- [TASK BRIEF]:
Go through the data line by line and count the lines that hold "screenshot". Reply with the total only.

─── AVAILABLE DATA ───

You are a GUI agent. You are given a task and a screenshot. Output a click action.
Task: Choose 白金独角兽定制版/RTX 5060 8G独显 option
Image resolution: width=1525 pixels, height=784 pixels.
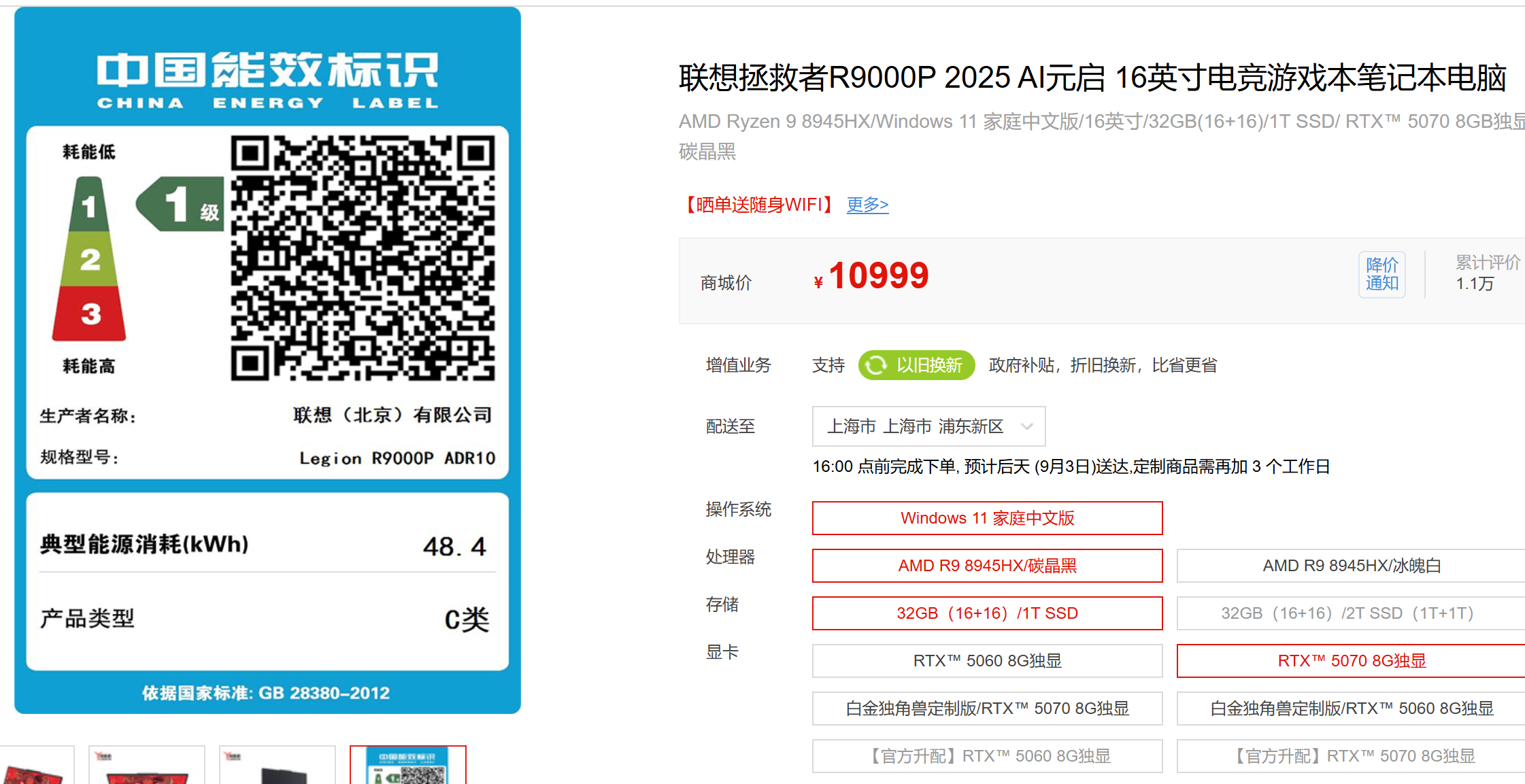(x=1351, y=709)
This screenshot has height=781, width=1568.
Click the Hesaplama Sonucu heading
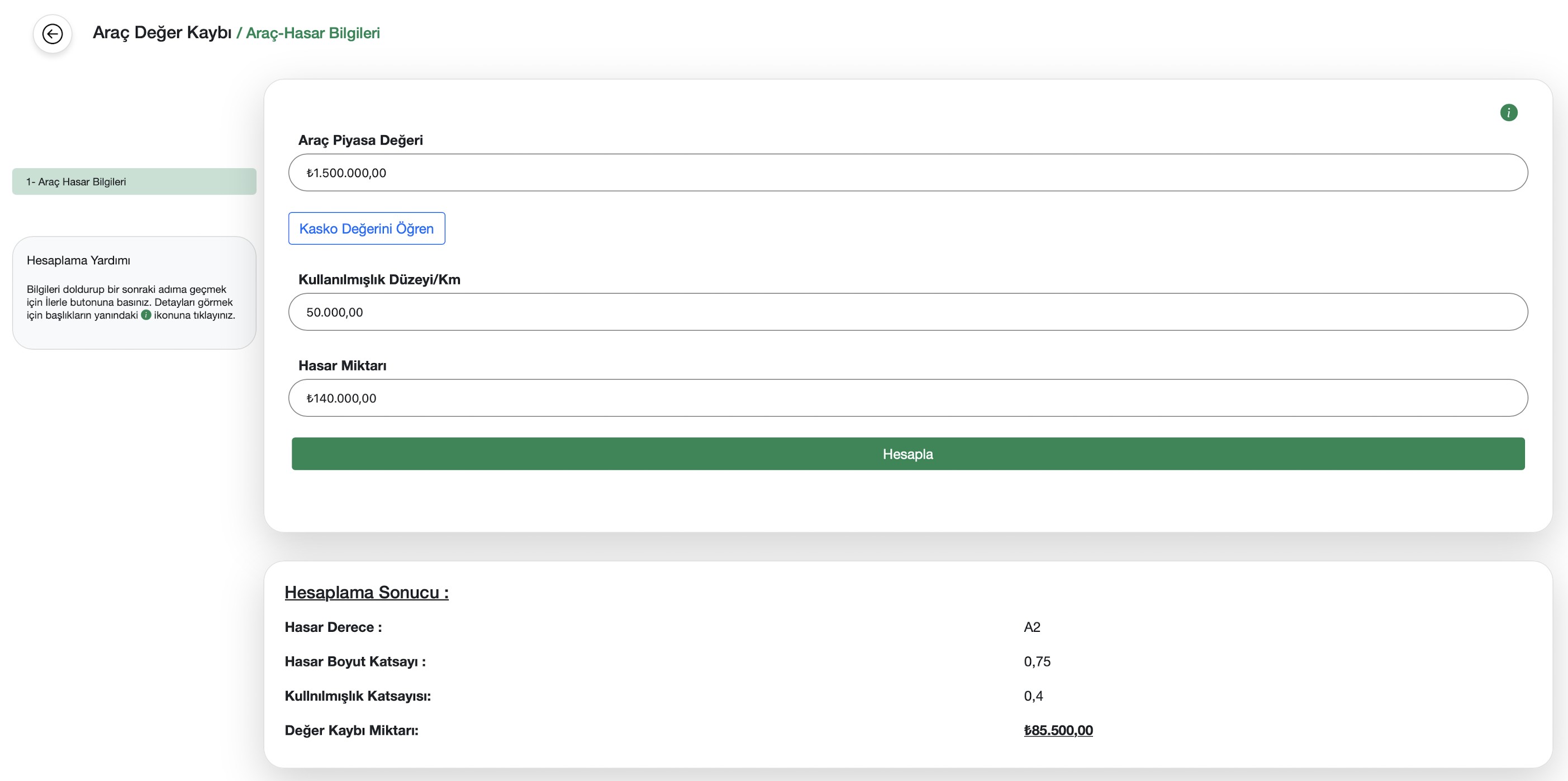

───

- [SOLUTION BELOW]:
2